Take the solicitation text for Material: “A man comes home from Guantanamo Bay, irrevocably changed. An actress receives an offer that can revive her career. A boy survives a riot and becomes embedded within a revolutionary movement. A philosopher is contacted by a being that dismantles his beliefs. Look around you. Everything is material.” These are all interesting points, but they never make one discernible whole, and furthermore, don’t give you enough to go on. Kot seems to forget that we’re waiting on the next issue and some motivation is required.

Material becomes a parody of itself. It features footnotes that border on the insulting; in a society where, as Kot knows, we carry miniature universes of information in our pockets, there is no need for these footnotes. It is an excuse for Kot to show off how much he knows, and on that level, it is successful. To the readers that are in his target audience, it is going to be off-putting and damaging to the quality and credit of the book. The writer George Saunders once advised that you ‘treat the reader like a friend’; Kot treats the reader like an idiot.

The art is, bluntly, not good. Kot has been very lucky in the past, that his books have been worth looking at on the merit of the artists (Morgan Jeske’s turn on Kot’s book Change was nothing short of incredible, and the book eventually congealed into something worth reading), but his luck has run out. There’s no one to compare Will Tempest to because no one’s doing work this sub-par at Image or anywhere else. The figures are half-sketched, the backgrounds barely exist, and there’s not a shred of personality to be found in a book that Kot tries, desperately, to inject with personality. There’s a lot of trying and no success. There’s nothing, pardon the pun, material.

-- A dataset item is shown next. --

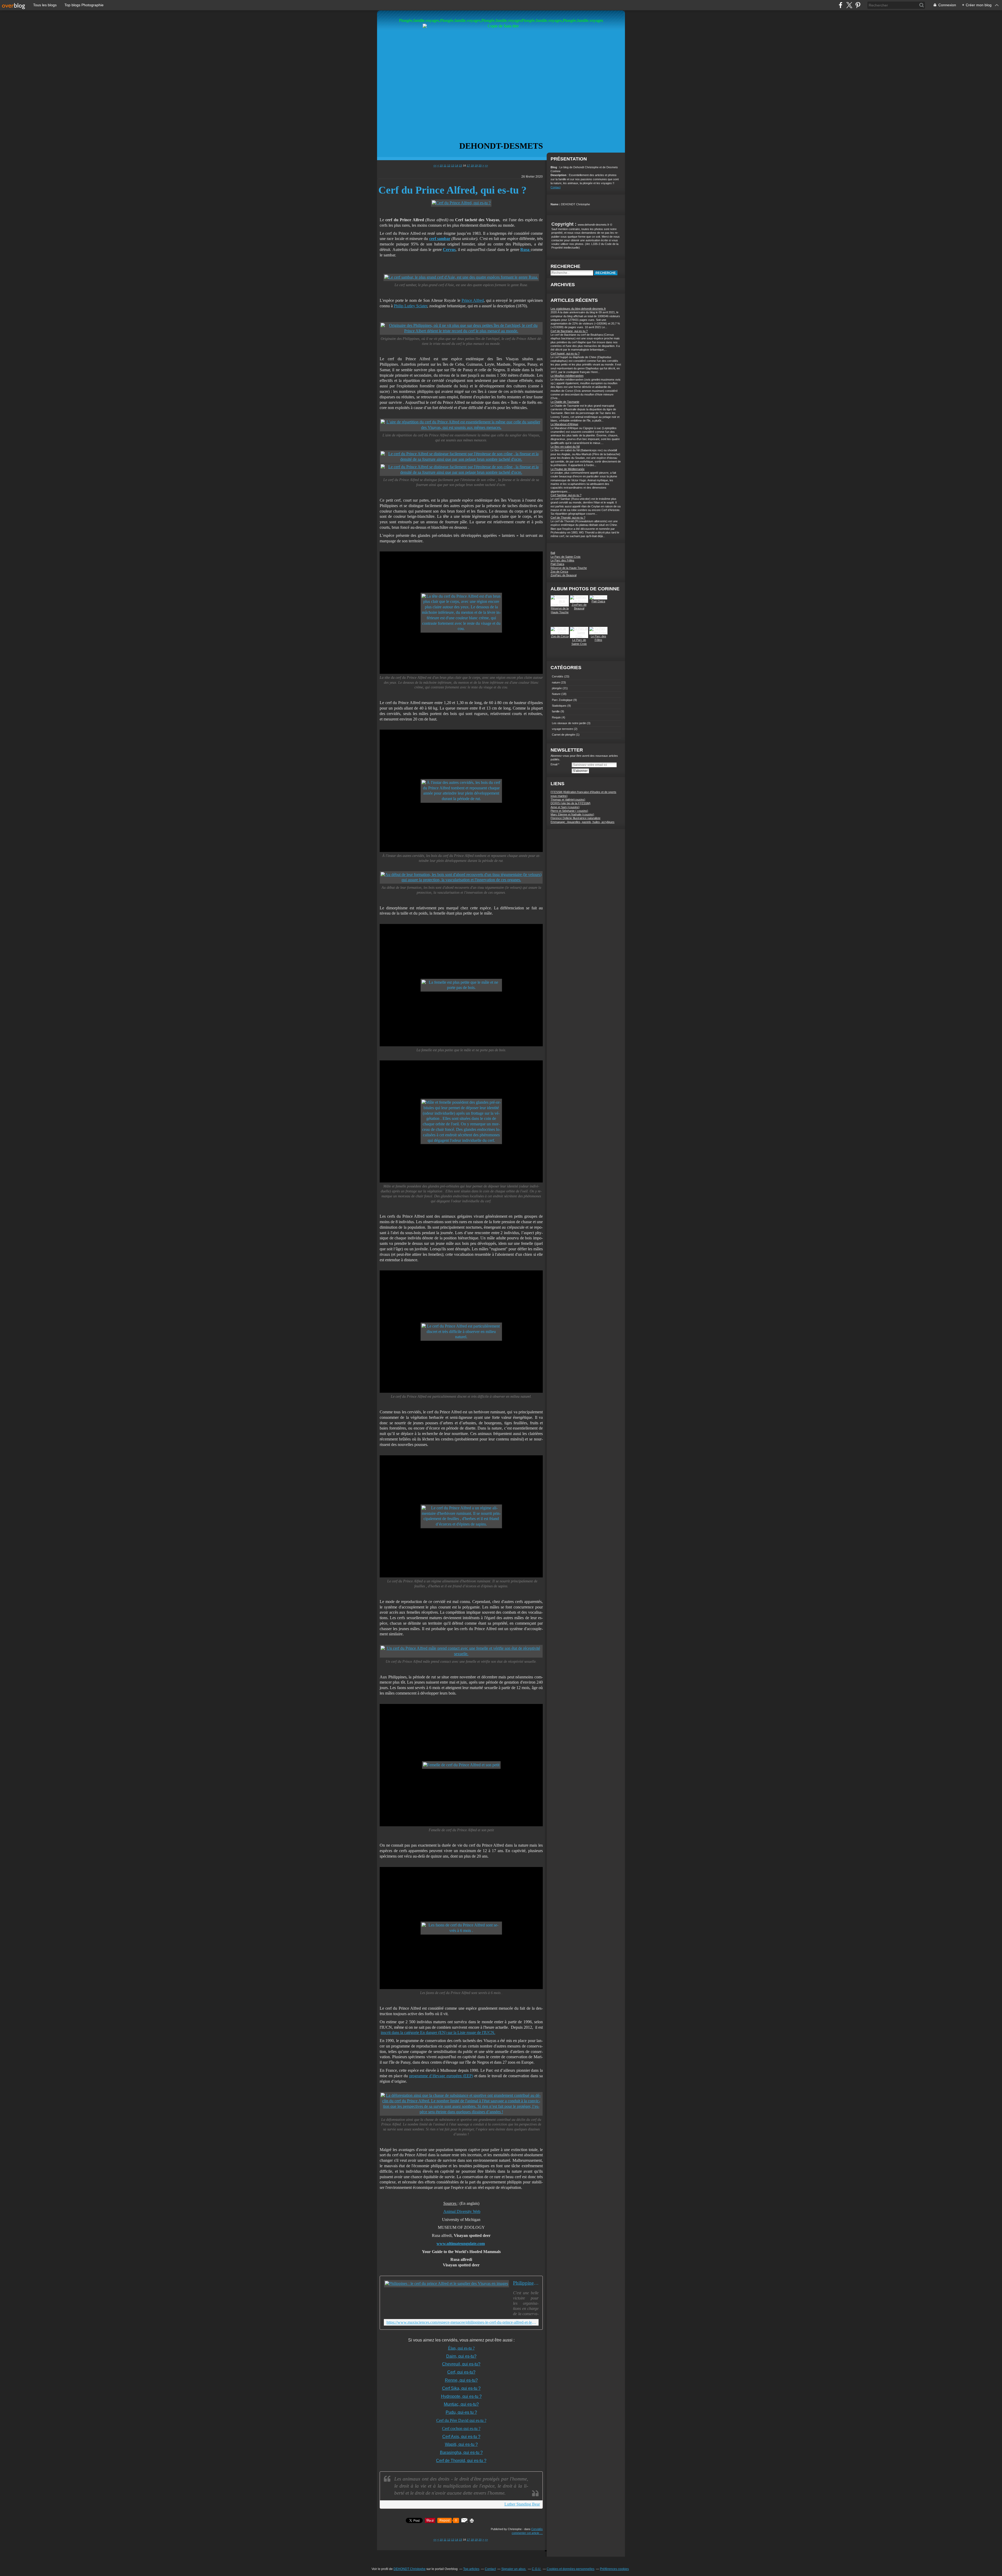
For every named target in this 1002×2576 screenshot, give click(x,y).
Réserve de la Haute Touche (569, 567)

To give some benefit of the doubt: first issues are hard, and Ales Kot’s a talented writer. His pretension tends to jump in front of him. He has strong opinions about social issues, and he’s into weird sex, and he’s into Hollywood, and he’s into war, so those trickle their way into his work. Unfortunately, here in Material #1, they add up to absolutely nothing. Perhaps once the trade hits, this will be worth something; on its own, it is a top-to-bottom failure.